Do more loops inside the loop

・ When looping one of the two lists and looping the other -Set a for statement in each of the two lists and describe the processing for the two variables. -Use the following method for in-list processing. ** [[Process] for Variable 1 in List 1 for Variable 2 in List 2] **

print([[x+y]for x in a for y in b])
# [6,7,7,8]

Processing to be performed on the dictionary

Count the number of elements and output as a dictionary

-Normally, it is necessary to initialize the contents of the dictionary one by one, but it can be easily added by using the defaultdict class instead of the dictionary. ** ・ defaultdict (element type (int, dir, etc.)) **

from collections import defaultdict

#Extract each element of the list as a key and increase the number of keys that appear by +1
for key in lst:
__d[key] += 1
# defaultdict(<class='int'>,{'Bulbasaur':1,'Charmander':2,'Squirtle':1})
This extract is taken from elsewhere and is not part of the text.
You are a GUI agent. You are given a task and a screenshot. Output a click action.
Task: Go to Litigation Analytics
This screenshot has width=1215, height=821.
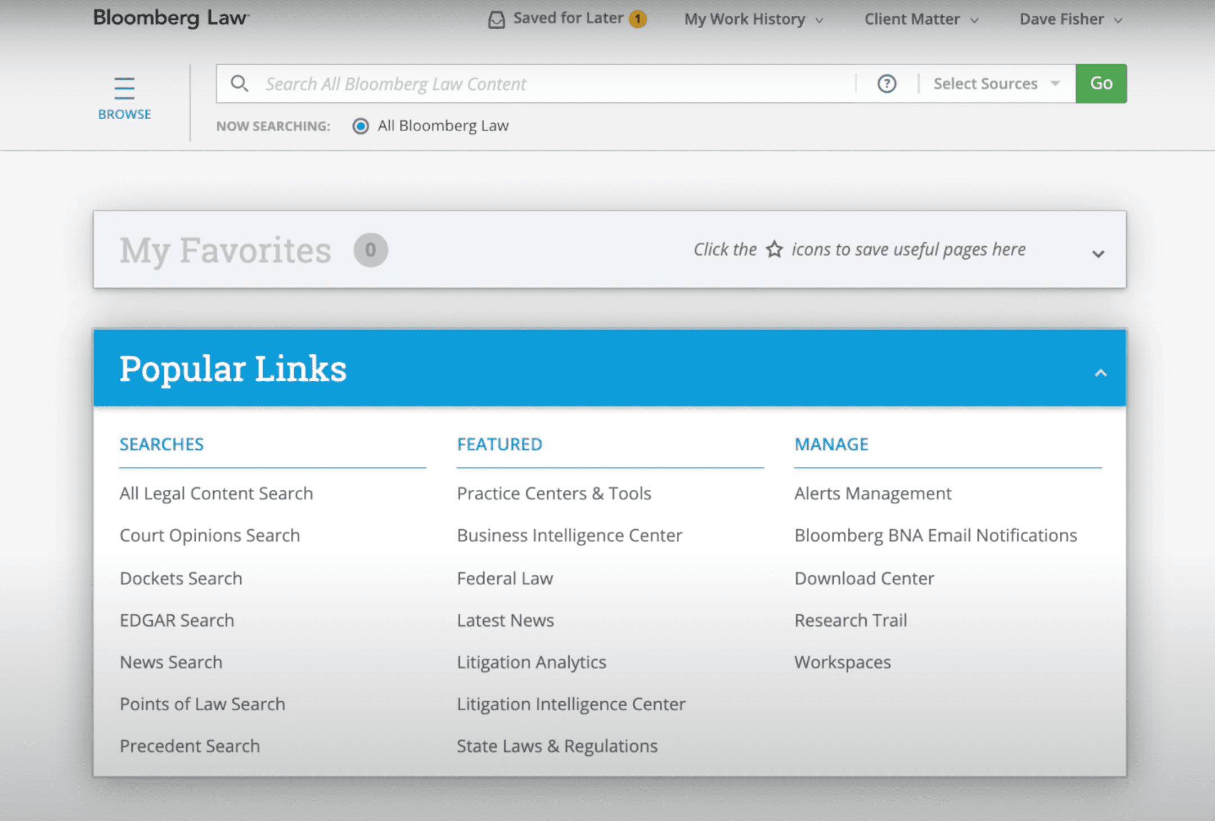point(531,662)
Add element in value of list type dictionary

-You can easily add elements by using defaultdict. ** ・ defaultdict dictionary [key] .append (element) **

#list type dictionary
#index of a[0]To x, index[1]Is assigned to y and taken out
for x,y in a:

Enumeration more easily

-By using the Counter class, it is easier to count than the default dict. ** ・ Counter (counting data) ** -By setting ".most_common (number of elements)", sort in descending order and output the specified number of elements.

from collections import Counter
# Counter({'Charmander':2})


-By using lambda, the function is multiplied by one line. ・ Split and re. You can split the list with split. -If you write a for statement and a function in the list [], you can easily apply the function to the elements of the list. -By using defaultdict and Counter, you can easily count the elements of the dictionary.

This time is over. Thank you for reading this far.